These mutant mice do not express the long or short isoforms of Beta 1,4-galactosyltransferase enzyme. 90% of homozygotes die soon after birth or within two to three weeks of birth. This mutant mouse strain may be useful in studies of glycosidic molecular interactions and function, and polyglandular endocrine insufficiency.
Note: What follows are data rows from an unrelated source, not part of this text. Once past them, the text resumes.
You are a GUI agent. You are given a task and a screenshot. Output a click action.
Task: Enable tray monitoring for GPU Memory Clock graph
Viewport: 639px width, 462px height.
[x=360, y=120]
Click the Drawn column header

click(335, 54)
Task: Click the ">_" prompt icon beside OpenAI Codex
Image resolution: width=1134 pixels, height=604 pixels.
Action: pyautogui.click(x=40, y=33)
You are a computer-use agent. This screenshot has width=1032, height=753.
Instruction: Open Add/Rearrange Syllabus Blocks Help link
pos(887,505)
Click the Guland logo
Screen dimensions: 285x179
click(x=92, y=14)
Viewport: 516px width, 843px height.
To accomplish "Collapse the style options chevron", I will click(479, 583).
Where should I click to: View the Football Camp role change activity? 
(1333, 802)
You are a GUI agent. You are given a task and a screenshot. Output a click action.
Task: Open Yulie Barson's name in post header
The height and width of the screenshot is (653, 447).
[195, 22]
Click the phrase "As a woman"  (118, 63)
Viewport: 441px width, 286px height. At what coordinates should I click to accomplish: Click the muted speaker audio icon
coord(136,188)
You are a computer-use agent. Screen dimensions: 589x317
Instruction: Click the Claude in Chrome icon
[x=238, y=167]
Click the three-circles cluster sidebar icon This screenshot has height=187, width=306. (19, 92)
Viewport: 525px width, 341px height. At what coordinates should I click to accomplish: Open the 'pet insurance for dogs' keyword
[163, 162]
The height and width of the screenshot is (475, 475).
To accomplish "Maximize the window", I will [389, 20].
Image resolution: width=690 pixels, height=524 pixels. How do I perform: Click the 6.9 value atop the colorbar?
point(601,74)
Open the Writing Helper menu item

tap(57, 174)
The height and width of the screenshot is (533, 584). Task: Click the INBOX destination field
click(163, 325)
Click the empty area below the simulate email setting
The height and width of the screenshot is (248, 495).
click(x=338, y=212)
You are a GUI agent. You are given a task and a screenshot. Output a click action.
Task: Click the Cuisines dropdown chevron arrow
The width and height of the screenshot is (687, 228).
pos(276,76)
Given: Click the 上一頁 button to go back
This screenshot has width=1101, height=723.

Barry D Shur, Emory University
Mice that are heterozygous for the targeted mutation are viable, fertile, normal in size and do not display any gross physical or behavioral abnormalities. Ninety percent of homozygotes die soon after birth or within two to three weeks of birth. Surviving homozygotes are initially smaller than wild-type or heterozygotes and exhibit abnormal skin and coat, but assume a normal growth rate and appearance at three to four weeks of age. No gene product (mRNA) is detected by RT-PCR analysis of homozygous tissues. Neither the long or short isoform is expressed. Beta 1,4-galactosyltransferase enzyme activity is undetectable except for residual activity in brain and testis. Galactose residues are absent from testis. Heterozygotes have an intermediate enzyme activity level. Surviving homozygotes exhibit puffy faces (hypothyroid myxedema), thin skin, decreased density of hair follicles, reduction in subdermal adipose tissue, delayed spermatogenesis and incomplete lung development. Histological analysis reveals thick lung septa, small alveoli, diminished size and stratification of the adrenal cortex, and abnormally small anterior pituitary. Homozygous females are unable to deliver pups (dystocia) and do not lactate (agalactosis). Homozygous males are fertile. Sperm from homozygotes have increased binding to unfertilized eggs, bind ZP3 (zona pellucida glycoprotein 3) less and demonstrate poor zona pellucida penetration when compared to sperm from wild-type controls. Although able to undergo normal acrosomal exocytosis induced by calcium ionophore, homozygous sperm do not exhibit acrosome reaction to zona pellucida glycoproteins or anti-galactosyltransferase antibodies. Serum levels of thyroxine (T4) and T3 is reduced during the neonate period and then return to normal. Liver enzymes are elevated. This mutant mouse strain may be useful in studies of glycosidic molecular interactions and function, and polyglandular endocrine insufficiency.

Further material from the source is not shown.